>> BEGIN Stored records

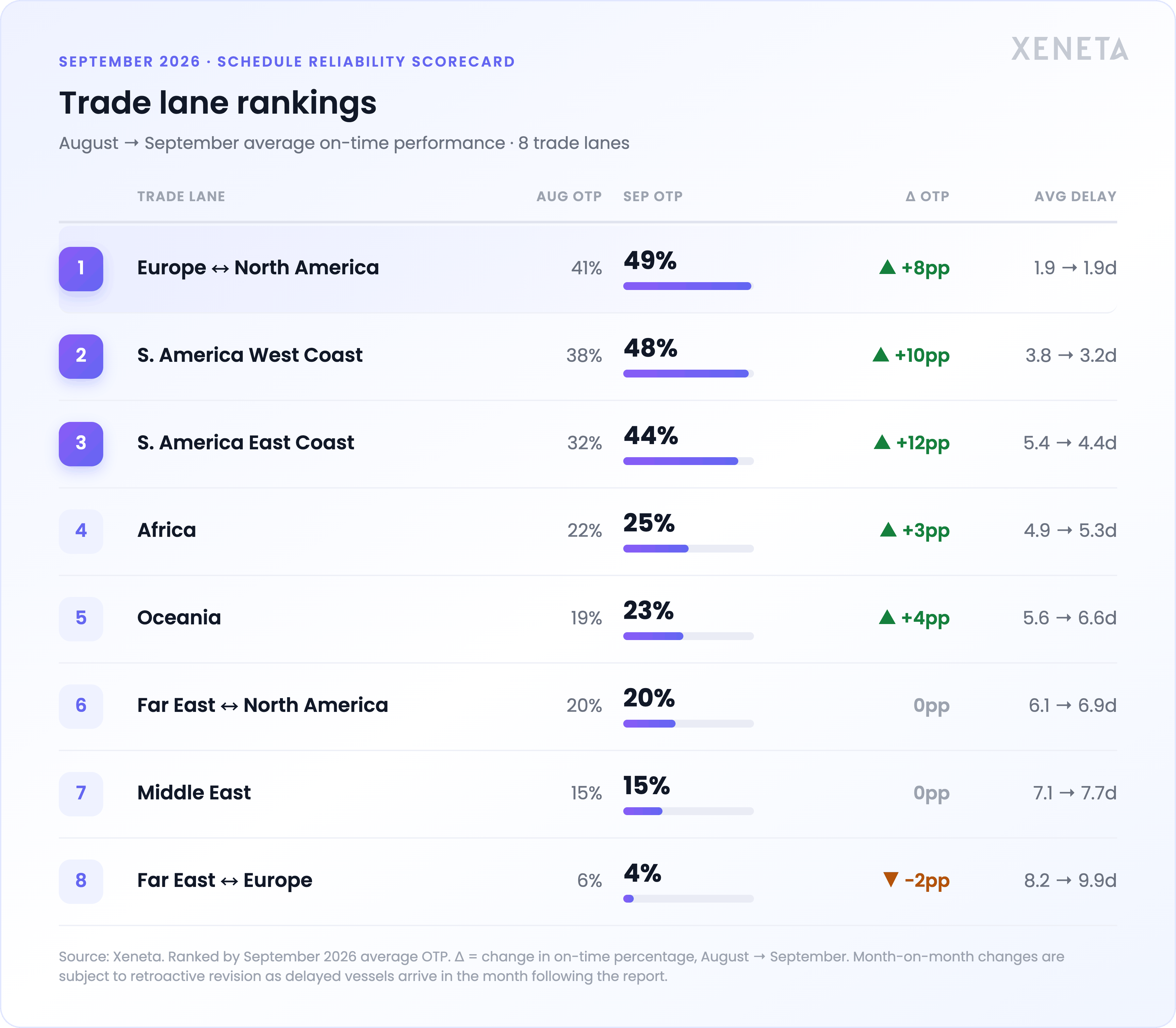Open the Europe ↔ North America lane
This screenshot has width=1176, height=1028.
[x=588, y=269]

>> END Stored records
>> BEGIN Stored records

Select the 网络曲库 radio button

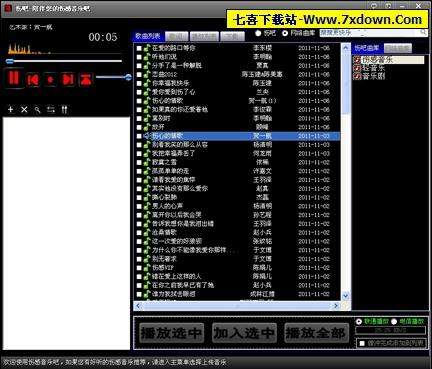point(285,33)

>> END Stored records

● **Task to complete**
Please copy every line above that contains the string "screenshot". Case counts.

● **Written response**
This screenshot has width=1176, height=1028.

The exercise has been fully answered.